Assignment: Output should begin at the line holding "Task: Select the لول ایندیکیتور table row" and end at the last line of the entries; print those lines verbatim and no others.

(Data extracted from a collection)
----
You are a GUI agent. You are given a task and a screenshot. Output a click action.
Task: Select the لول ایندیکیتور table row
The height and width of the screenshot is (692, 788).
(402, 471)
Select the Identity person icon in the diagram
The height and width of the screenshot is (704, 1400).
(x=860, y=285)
----
Solution for this exercise:
Task: Select the لول ایندیکیتور table row
The height and width of the screenshot is (692, 788).
(402, 471)
Select the Identity person icon in the diagram
The height and width of the screenshot is (704, 1400).
(x=860, y=285)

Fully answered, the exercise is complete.